Procurada, a Associação Brasileira das
Indústrias de Óleos Vegetais (Abiove) afirmou que as mudanças têm sido
“relevantes”. Mas a entidade que representa tradings e processadores de
soja acrescentou que “ainda é prematuro qualquer avaliação sobre os
possíveis impactos das novas medidas tarifárias anunciadas”.
Custos para indústria de carnes
Os
analistas do Santander Guilherme Palhares e Ulises Argote citaram que
companhias brasileiras com operações nos EUA, como a JBS, poderão ver
redução de custos com a ração uma vez que a China importe menos grãos
norte-americanos.
De outro lado, as unidades brasileiras poderiam
ter que pagar mais pelos insumos, já que a China poderia vir com mais
força em busca da soja e do milho brasileiro.
“Vemos a JBS como
uma vencedora líquida no cenário de guerra comercial EUA-China. Uma
mudança na demanda de importação chinesa de soja e milho pode deprimir
os preços das commodities dos EUA, ao mesmo tempo em que eleva os preços
brasileiros. Esse cenário deve reduzir os custos das operações de
frango e carne suína da JBS nos EUA, que representam 40% do seu Ebitda”,
afirmaram.
No entanto, a Seara, unidade de processados e carne de
frango e suína da JBS no Brasil, que representa 20% do Ebitda da JBS,
pode enfrentar desafios semelhantes aos de sua concorrente, a BRF, com a
maior parte de suas operações no Brasil, segundo o Santander.
“Ambas
as empresas são compradoras de ração brasileira, que pode ter os preços
subindo”. Vendas maiores de carnes para o país asiático poderiam,
assim, compensar apenas parcialmente o impacto de uma eventual inflação
de custos para a BRF e a Seara, segundo analistas.
Para o Bradesco
BBI, os EUA também desempenham um “papel um tanto limitado nas
importações totais de proteína da China”, equivalente a 5% para carne
bovina, 10% para carne suína e 11% para aves. “Se outros países,
particularmente o Brasil, intervirem para compensar qualquer redução nas
exportações dos EUA para a China, acreditamos que os benefícios
provavelmente também seriam marginais”, completou.
O presidente da
Associação Brasileira de Proteína Animal (ABPA), Ricardo Santin,
demonstrou mais otimismo. “O Brasil vai acabar se beneficiando,
especialmente no efeito preço (da carne) e rentabilidade das empresas”,
disse ele à Reuters.
“Pode ter uma mudança de mercado, mas nesta
troca vejo o Brasil ganhando”, acrescentou, referindo-se a embarques dos
EUA que deverão ir para outros países, em vez da China.
Santin
disse acreditar ainda que, em um primeiro momento, os ganhos de
exportações adicionais para a China seriam maiores do que qualquer
possível custo adicional com a ração. Ele citou as perspectivas de uma
“boa de safra” no Brasil.
Oferta brasileira
Carlos Cogo,
sócio-diretor da consultoria Cogo Inteligência em Agronegócio, destacou
que a guerra comercial entre EUA e China reduzirá a competitividade dos
produtos norte-americanos em relação aos do Brasil, e acrescentou que
maiores prêmios sobre os preços dos grãos brasileiros, que poderiam
encarecer os custos de ração, dependeriam da dinâmica entre oferta e
demanda.
O Brasil está colhendo uma safra recorde de soja próxima
de 170 milhões de toneladas, enquanto a Argentina vem com uma boa
produção e pode concorrer com os brasileiros, lembrou Cogo.
No
setor de carne bovina, embora os impactos iniciais provavelmente
indiquem maior espaço para exportações de unidades brasileiras para a
China, analistas do Itaú BBA avaliam que uma maior oferta nos EUA
poderia resultar em preços mais fracos lá.

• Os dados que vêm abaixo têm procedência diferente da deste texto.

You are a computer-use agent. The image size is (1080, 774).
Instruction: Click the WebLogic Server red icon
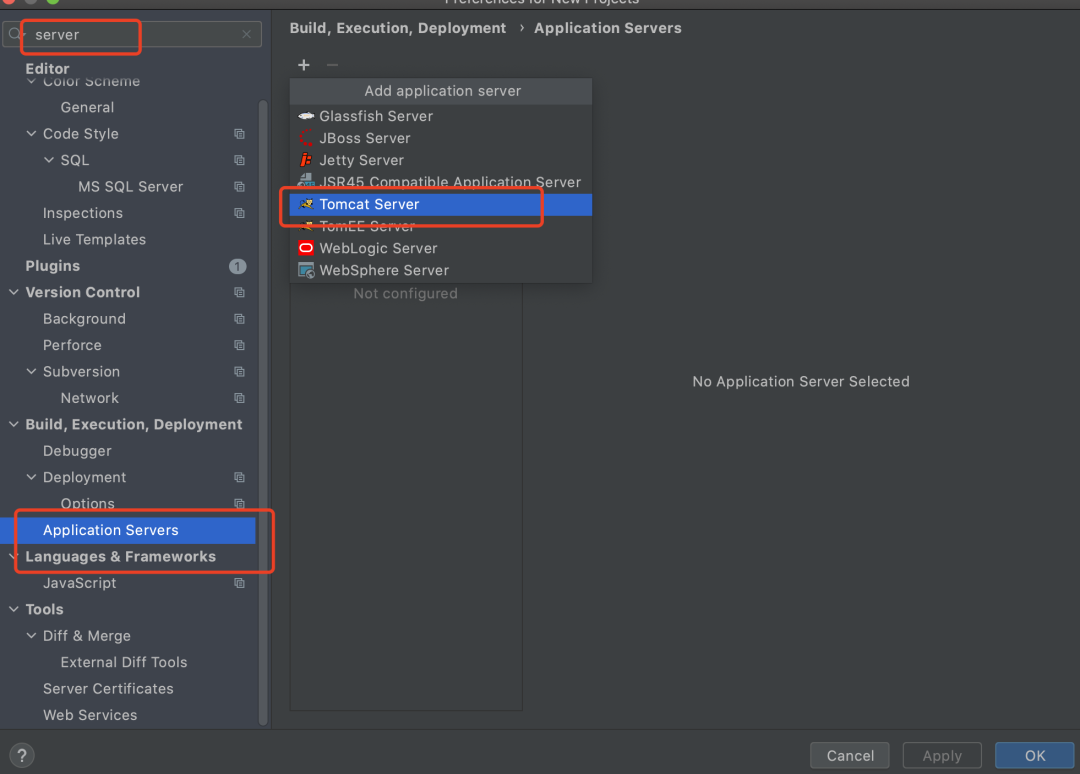coord(306,248)
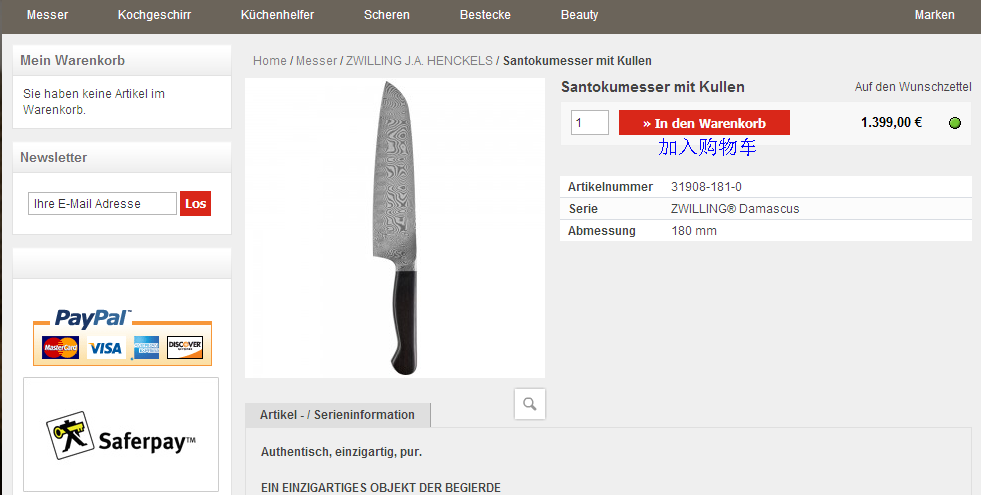
Task: Click the Santoku knife product image
Action: 395,228
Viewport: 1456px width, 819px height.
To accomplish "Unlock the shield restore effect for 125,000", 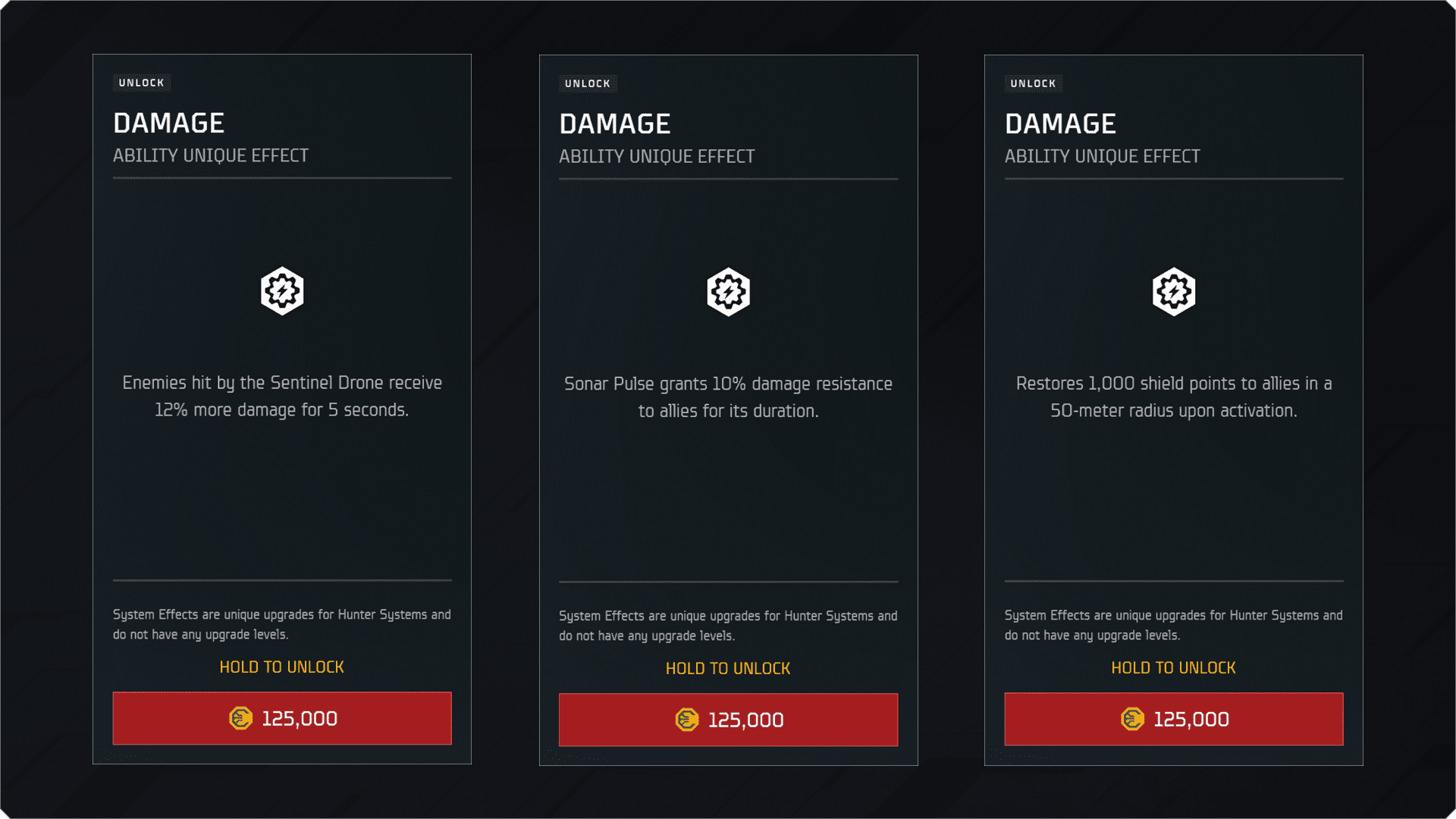I will click(1174, 719).
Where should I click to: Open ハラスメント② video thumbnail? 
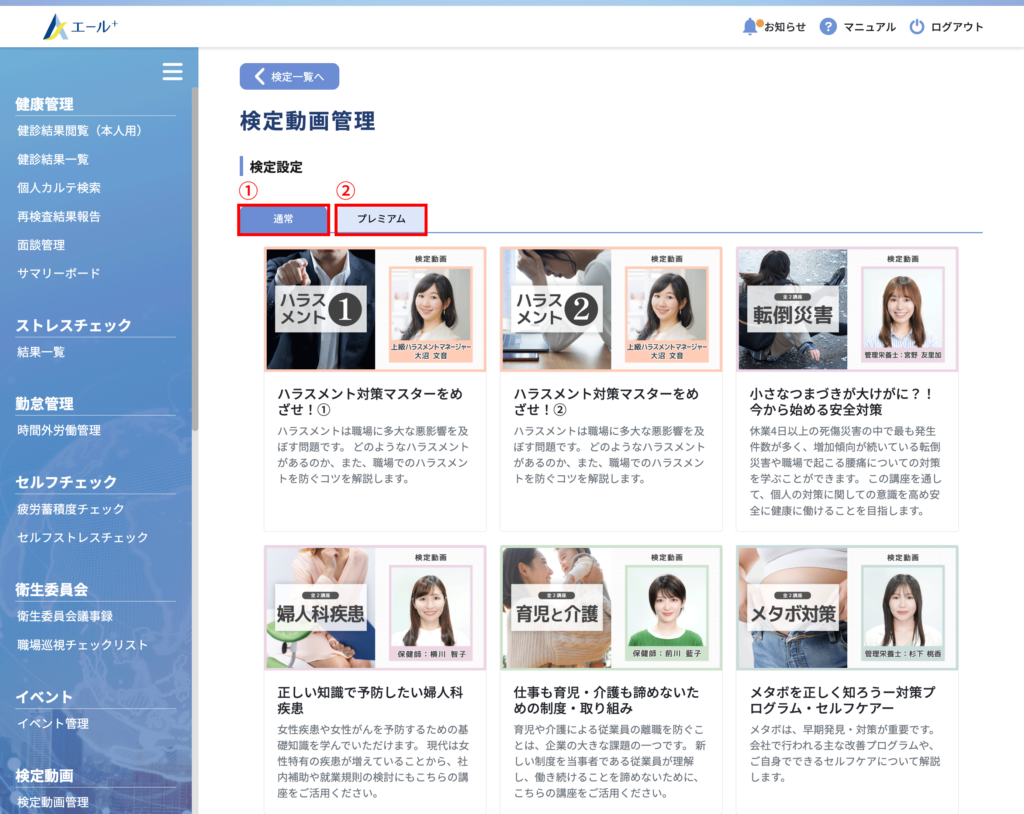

A JBS e Marfrig têm grande parte de suas operações de bovinos nos EUA, que também importam produtos brasileiros.
“Nesse
cenário, as recentes mudanças nas exportações brasileiras de carne
bovina favorecendo os EUA em detrimento da China devem ser reavaliadas
no curto prazo”, afirmou o Itaú BBA.
Depois da China, os EUA são os maiores importadores de carne bovina brasileira.